Year 2: Continue with coursework and look ahead to the dissertation, conference participation, and possible publications. Make significant progress toward completing the foreign language requirement and begin assembling a reading list for the PhD exam. Apply for funding to attend a national conference such as CCCC.
Year 3: Finish coursework and satisfy the foreign language requirement. Complete the PhD exams in the semester after finishing coursework. After completing the exam, register for dissertation research (24 hours required). Form a committee and work on a prospectus. Seek to present work at a national conference and to publish a short piece or submit an article for review.

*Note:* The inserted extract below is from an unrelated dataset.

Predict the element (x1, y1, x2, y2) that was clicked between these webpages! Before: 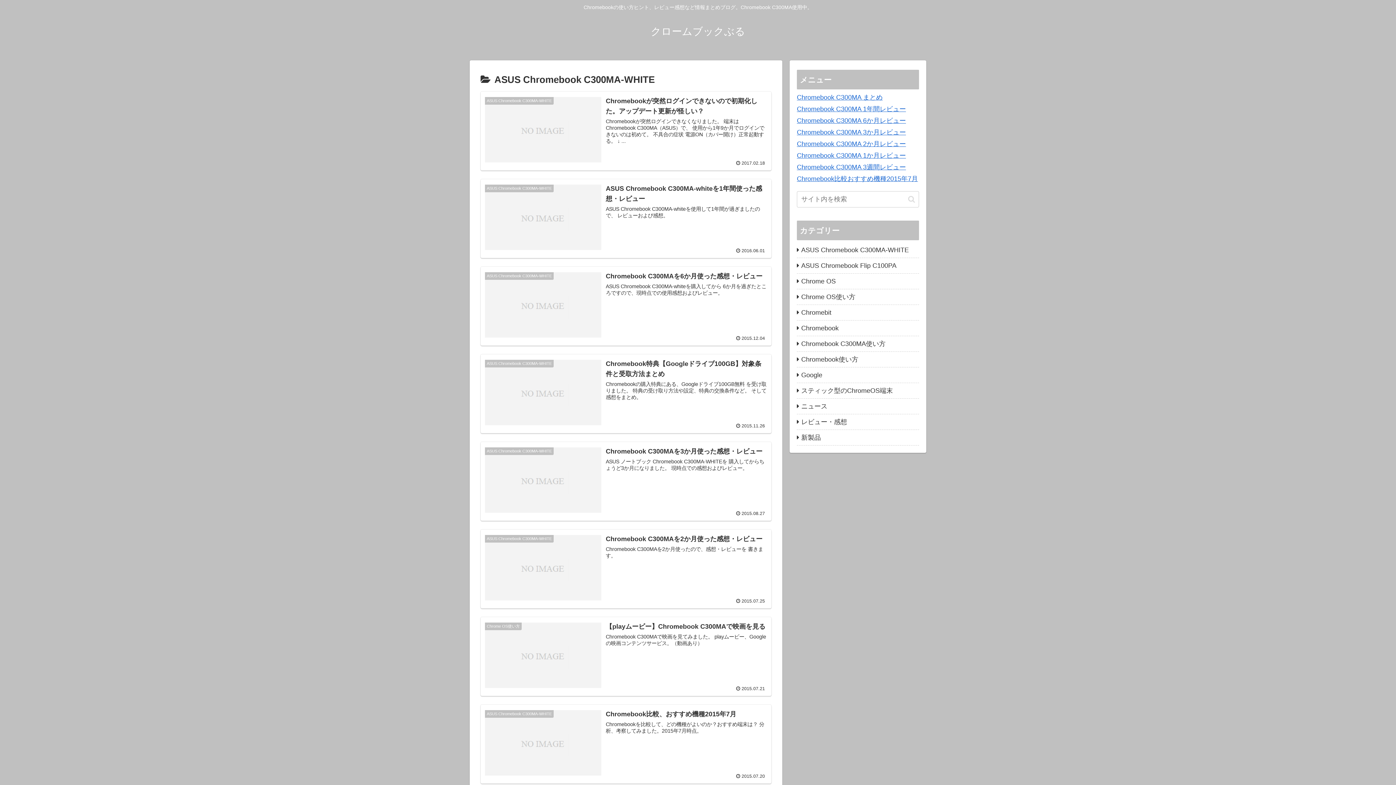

Year 4: Complete dissertation prospectus by the fall of the fourth year. Work on data collection and/or literature review and draft the body of the dissertation. Continue building the resume through conference presentations, scholarly publication or public scholarship (as in academic blogs, professional newsletters, journalistic/community venues, or textbooks), and through service to the department and program.
Year 5: Continue revising the dissertation and plan to go on the academic job market, having completed more than half of the dissertation by the beginning of the fall semester. Submit one chapter of the dissertation for publication as an article.
Graduate School policy requires that PhD students complete the degree within a seven-year time limit (eight years if entering the doctoral program with a BA, not a master’s degree).